今回は、ニーチェの思想の中でも、「力への意思」について解説していきます。

力への意思とは?

「力への意思」とは、

つねに自己を超克・強化し、成長しようとする根源的な生命力に基づく意思

のことです。

生命の持つ意思は、絶えずより強くなろうとして力を目指す。あらゆる抵抗を克服して破壊と創造を繰り返し、絶えず自己を強化して、向上させようとする生の積極的肯定こそが、生命の意思の本質である。

ニーチェは、力への意思を世界や歴史の根源的な原理とし、これによってニヒリズムを克服しようとしました。

また、著書『力への意思』はニーチェの死後に出版されたものですが、「力への意志」という言葉は『ツァラトゥストラはこう語った』『人間的な、あまりにも人間的な』の中でも登場した。

ちなみに、「力への意思」という概念は、ショーペンハウアーの「盲目的意思」(生への意思)に影響されたものと考えられています。

世界は虚構である

人間は、力への意思に基づいて、自分の生存に有利になるように、世界を解釈する。

また、これは人間だけでなく、あらゆる生物に当てはまります。

虫は虫の都合に合わせて世界を解釈するし、魚は魚の都合に合わせて世界を解釈します。

ニーチェの著書『善悪の彼岸』では、以下のように述べている。

どこかに唯一の真理、真の世界があるのではない。

力への意思により解釈され、発生した個別の真理、個別の世界があるだけだ。

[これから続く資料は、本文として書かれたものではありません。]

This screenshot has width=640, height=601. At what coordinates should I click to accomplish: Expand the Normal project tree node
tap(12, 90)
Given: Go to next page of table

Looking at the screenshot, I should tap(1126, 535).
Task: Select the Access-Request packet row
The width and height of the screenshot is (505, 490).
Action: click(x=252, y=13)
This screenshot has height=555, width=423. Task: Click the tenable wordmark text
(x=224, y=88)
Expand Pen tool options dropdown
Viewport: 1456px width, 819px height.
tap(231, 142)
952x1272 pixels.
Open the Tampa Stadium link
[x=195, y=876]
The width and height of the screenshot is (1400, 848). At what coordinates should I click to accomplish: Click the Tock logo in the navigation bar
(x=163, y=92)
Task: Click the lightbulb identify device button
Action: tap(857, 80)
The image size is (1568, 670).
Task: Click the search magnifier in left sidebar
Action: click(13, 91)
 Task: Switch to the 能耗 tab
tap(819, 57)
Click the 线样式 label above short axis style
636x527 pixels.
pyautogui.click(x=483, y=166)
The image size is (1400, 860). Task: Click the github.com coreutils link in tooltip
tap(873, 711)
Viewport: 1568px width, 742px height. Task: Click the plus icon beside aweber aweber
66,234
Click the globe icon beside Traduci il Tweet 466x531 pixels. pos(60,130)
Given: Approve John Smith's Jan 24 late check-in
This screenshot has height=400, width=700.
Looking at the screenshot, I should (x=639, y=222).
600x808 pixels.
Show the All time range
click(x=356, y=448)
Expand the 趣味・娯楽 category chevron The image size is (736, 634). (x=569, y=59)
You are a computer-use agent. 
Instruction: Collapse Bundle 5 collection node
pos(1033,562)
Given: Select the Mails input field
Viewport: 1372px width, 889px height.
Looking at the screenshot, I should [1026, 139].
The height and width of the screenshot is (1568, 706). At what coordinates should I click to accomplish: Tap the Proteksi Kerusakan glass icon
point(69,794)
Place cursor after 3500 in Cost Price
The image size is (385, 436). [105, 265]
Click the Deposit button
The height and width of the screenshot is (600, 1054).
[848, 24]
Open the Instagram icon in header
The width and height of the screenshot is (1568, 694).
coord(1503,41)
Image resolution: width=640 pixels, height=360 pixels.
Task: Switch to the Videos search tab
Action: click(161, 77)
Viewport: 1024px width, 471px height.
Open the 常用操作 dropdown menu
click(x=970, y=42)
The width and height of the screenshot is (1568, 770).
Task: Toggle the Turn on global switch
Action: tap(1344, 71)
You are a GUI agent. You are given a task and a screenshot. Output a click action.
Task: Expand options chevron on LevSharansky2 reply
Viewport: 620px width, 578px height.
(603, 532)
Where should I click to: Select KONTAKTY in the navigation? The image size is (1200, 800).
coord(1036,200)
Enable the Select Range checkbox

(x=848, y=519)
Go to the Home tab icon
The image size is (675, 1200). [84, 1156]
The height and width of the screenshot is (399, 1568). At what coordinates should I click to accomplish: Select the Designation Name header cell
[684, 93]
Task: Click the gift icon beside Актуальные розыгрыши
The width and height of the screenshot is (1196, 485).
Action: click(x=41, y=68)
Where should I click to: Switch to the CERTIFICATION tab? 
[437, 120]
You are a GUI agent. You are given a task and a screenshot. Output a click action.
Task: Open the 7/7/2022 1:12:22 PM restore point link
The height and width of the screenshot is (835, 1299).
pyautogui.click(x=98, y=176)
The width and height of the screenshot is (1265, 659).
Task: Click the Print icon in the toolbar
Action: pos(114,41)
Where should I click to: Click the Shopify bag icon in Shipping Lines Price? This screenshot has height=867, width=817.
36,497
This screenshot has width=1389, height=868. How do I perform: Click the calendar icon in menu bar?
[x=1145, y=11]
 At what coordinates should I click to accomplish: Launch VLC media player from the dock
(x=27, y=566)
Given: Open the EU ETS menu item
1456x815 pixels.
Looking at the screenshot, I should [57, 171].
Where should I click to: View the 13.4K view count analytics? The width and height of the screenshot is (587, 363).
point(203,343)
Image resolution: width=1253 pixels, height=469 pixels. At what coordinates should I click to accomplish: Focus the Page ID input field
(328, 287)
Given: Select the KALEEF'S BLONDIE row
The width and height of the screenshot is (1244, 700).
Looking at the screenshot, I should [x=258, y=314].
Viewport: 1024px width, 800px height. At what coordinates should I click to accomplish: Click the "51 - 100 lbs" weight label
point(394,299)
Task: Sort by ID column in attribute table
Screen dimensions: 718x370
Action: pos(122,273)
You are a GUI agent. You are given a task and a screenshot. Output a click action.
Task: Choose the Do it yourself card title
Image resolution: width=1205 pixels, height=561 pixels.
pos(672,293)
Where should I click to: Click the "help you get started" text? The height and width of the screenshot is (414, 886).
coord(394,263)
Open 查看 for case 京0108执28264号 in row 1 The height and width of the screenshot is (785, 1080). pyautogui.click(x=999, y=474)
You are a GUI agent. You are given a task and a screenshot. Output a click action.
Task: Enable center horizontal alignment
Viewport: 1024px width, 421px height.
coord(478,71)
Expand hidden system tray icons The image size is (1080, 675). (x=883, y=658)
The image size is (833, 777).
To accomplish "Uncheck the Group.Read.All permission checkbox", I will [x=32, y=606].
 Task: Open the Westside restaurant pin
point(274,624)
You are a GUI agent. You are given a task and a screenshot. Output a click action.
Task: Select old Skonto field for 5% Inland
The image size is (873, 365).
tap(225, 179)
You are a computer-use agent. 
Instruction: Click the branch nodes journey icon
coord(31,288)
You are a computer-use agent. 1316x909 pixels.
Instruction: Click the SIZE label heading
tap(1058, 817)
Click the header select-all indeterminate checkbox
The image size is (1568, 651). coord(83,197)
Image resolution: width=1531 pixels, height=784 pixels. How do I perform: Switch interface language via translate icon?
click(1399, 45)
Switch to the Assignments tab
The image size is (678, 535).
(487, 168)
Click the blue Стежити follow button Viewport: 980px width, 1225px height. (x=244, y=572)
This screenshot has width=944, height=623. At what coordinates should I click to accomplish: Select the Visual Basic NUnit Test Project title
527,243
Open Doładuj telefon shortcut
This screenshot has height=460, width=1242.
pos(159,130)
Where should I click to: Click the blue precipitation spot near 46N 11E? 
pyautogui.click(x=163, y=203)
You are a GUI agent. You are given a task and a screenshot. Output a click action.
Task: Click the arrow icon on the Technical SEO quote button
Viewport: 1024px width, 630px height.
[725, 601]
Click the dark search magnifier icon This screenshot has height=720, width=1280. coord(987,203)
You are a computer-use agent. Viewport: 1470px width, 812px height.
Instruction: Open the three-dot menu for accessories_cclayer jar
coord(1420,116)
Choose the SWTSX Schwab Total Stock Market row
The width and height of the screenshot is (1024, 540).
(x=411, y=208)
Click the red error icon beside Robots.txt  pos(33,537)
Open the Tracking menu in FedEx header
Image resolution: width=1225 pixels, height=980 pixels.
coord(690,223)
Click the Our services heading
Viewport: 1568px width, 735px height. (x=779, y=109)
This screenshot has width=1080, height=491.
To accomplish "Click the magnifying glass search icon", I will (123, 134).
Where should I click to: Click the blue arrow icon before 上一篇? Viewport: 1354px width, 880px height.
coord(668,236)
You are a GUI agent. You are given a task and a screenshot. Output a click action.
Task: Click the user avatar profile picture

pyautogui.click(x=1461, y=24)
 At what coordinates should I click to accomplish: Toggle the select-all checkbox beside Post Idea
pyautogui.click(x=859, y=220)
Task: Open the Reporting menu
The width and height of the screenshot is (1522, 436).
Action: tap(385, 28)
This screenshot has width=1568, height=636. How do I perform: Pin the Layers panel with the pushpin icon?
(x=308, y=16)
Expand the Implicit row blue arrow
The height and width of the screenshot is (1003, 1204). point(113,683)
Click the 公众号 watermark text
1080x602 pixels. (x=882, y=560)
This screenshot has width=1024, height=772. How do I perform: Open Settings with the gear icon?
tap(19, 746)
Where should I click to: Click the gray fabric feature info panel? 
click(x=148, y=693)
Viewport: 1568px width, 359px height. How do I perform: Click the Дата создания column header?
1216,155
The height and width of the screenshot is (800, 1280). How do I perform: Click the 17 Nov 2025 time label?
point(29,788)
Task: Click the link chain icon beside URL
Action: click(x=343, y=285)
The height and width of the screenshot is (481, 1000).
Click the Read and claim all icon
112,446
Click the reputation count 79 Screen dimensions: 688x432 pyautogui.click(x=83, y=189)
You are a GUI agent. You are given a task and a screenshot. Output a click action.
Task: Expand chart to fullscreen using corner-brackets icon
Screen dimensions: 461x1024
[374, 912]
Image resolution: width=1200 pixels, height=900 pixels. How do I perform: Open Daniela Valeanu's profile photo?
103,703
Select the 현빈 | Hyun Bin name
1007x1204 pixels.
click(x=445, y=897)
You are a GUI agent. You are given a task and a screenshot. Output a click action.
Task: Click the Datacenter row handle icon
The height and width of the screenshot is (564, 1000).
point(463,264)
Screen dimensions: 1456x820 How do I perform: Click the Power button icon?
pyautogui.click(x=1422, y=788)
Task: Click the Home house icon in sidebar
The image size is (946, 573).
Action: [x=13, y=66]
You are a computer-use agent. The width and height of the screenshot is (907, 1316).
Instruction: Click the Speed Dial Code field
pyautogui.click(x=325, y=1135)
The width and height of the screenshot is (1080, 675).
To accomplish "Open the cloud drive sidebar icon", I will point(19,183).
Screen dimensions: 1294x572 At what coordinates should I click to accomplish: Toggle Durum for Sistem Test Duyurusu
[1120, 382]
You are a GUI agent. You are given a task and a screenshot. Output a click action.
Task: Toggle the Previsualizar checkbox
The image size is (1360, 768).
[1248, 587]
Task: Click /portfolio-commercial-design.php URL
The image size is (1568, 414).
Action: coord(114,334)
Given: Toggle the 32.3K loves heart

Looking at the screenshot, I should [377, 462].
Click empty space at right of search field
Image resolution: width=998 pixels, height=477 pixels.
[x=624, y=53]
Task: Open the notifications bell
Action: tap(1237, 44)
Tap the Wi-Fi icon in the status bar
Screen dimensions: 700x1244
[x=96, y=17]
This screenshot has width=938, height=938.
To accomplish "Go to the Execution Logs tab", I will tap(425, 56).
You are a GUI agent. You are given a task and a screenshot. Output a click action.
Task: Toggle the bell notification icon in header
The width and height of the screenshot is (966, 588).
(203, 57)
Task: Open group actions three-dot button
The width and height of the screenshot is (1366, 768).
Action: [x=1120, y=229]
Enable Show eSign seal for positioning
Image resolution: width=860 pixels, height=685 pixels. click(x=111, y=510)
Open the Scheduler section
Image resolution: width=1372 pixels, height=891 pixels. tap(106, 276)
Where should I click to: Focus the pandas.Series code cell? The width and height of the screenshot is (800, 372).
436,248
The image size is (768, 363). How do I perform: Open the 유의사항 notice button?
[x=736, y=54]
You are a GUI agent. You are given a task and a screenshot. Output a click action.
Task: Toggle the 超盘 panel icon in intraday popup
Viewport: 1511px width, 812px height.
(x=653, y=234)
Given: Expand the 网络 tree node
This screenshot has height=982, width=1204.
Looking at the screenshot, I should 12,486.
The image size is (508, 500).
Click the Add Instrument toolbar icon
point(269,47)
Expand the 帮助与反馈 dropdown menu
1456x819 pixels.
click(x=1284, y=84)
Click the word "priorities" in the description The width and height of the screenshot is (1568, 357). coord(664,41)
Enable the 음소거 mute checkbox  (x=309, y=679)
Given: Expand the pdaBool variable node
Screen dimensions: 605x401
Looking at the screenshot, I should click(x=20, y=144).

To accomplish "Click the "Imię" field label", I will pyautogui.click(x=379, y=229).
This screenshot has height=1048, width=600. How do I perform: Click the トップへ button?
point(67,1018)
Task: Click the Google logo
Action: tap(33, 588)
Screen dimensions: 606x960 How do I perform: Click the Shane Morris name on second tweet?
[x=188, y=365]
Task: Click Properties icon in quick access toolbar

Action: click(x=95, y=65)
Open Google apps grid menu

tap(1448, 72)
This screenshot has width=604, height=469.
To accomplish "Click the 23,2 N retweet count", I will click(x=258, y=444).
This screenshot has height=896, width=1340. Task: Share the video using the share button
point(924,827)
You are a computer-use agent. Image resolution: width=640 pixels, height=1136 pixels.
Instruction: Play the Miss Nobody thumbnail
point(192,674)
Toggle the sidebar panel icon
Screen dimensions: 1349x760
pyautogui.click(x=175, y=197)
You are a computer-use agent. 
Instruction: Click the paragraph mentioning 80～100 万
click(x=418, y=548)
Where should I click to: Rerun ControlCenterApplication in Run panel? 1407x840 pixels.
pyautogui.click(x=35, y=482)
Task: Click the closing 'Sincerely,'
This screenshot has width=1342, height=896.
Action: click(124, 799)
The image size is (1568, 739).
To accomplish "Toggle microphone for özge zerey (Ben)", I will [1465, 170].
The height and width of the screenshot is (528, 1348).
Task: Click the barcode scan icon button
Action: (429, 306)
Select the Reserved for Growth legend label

だから、認識の数だけ世界は存在する。

そういう意味で、世界は虚構であり、真理は誤謬(間違い)なのだ。しかし、その虚構と誤謬は、生命を維持・促進させるための条件である。

論理的な虚構を承認することなしには、絶対的なもの・自己同一的なものという純然たる仮構(虚構)の世界を手がかりにして現実を測ることなしには、数によって不断に世界を偽造することなしには、人間は生きることはできないだろう。

難しい言い方をしていますが、要するに、人間が勝手に解釈した見せかけの世界こそが、私たち人間にとっては、唯一の世界なのです。

だから、あらゆる生物に共通する、唯一の客観的で絶対的な世界など存在しないのです。

超人への道

・絶対的な真理も、客観的な世界も存在しない。

・世界に存在するあらゆるものは、「力への意思」が生み出した虚構である。

このように考えると、ニヒリズム(虚無主義)に陥ります。

しかし、ニーチェは、ニヒリズムを徹底するべきだと言います。

ニーチェは、ニヒリズムを正面から受け止めたうえで、新しい価値判断の基準を創出できるような「力への意思」を持つ人間を「超人」と呼びました。